▶ **Your assignment**
The required lines are those that contain "width"; pull them out of the data and copy them.

▶ **Saved data entries**
....

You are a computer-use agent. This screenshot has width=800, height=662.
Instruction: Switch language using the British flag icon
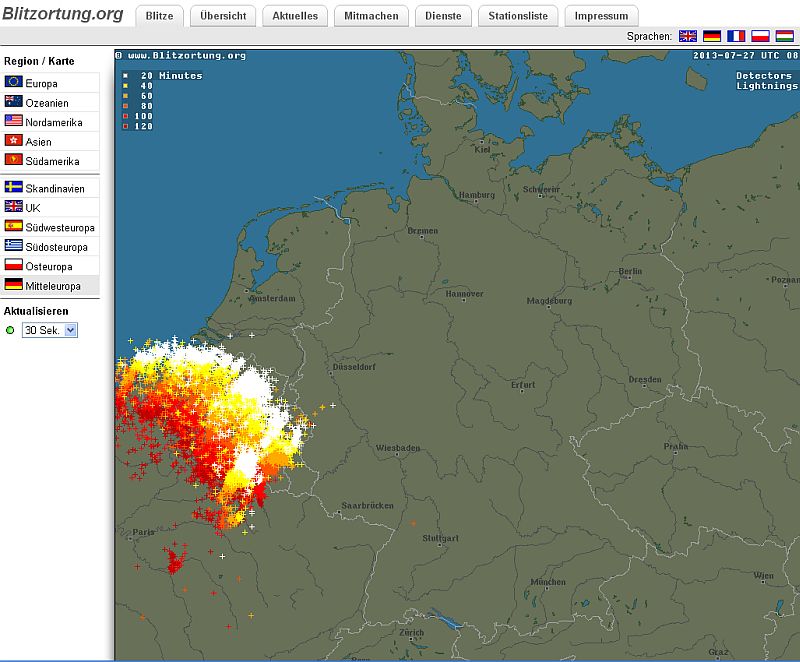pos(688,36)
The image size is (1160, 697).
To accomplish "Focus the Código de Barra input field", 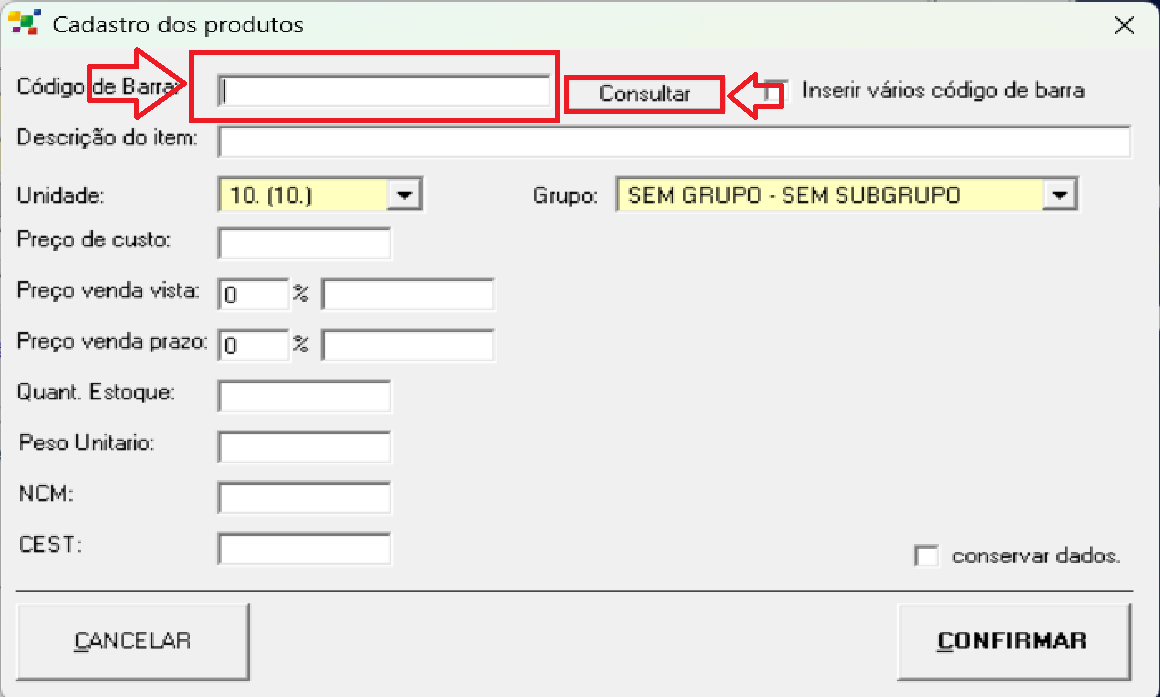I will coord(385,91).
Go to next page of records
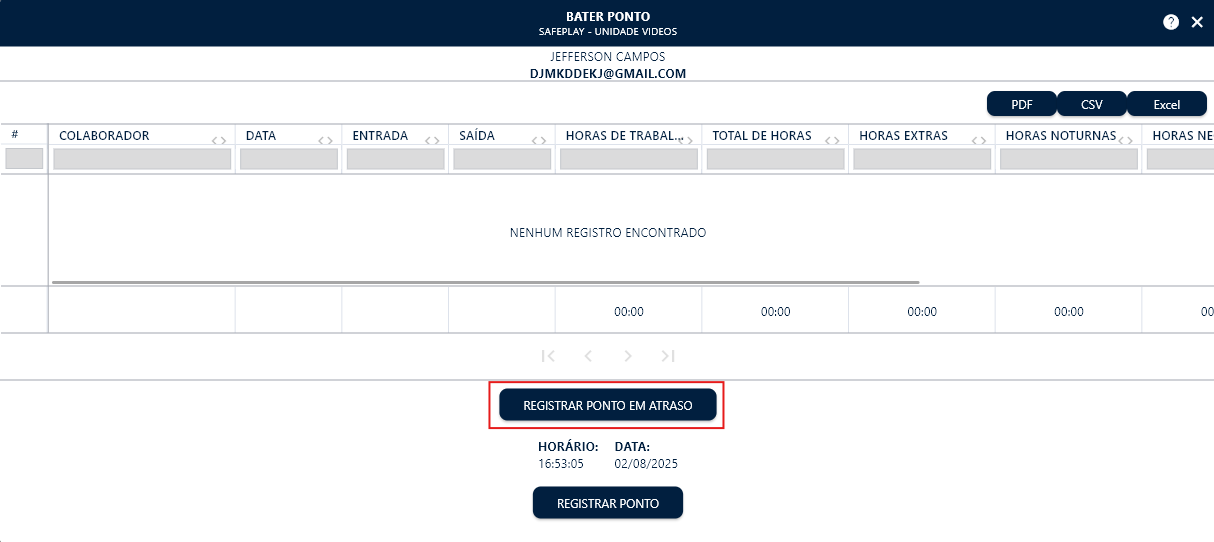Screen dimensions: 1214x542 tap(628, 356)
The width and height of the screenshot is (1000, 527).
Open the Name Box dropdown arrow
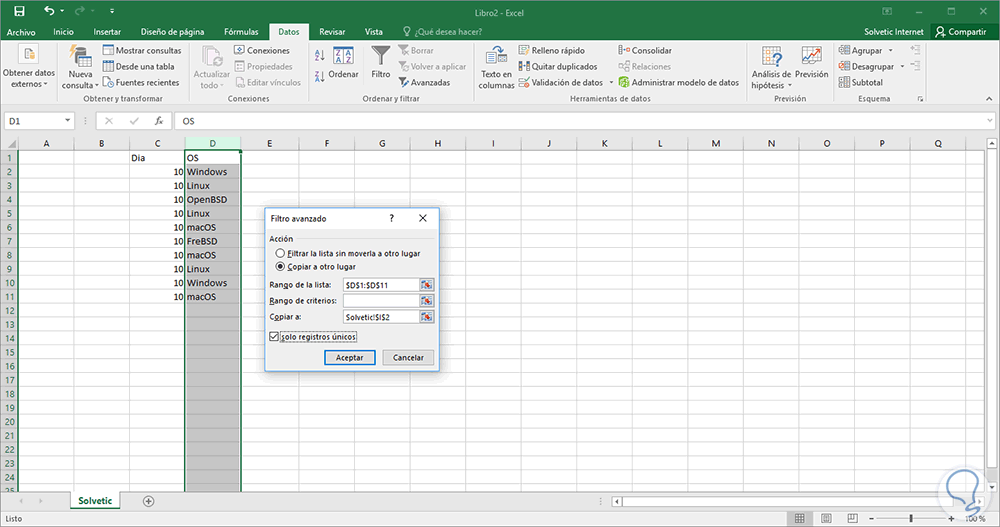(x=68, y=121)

....

▶ **Problem solution**
You are a computer-use agent. This screenshot has width=800, height=662.
The width and height of the screenshot is (1000, 527).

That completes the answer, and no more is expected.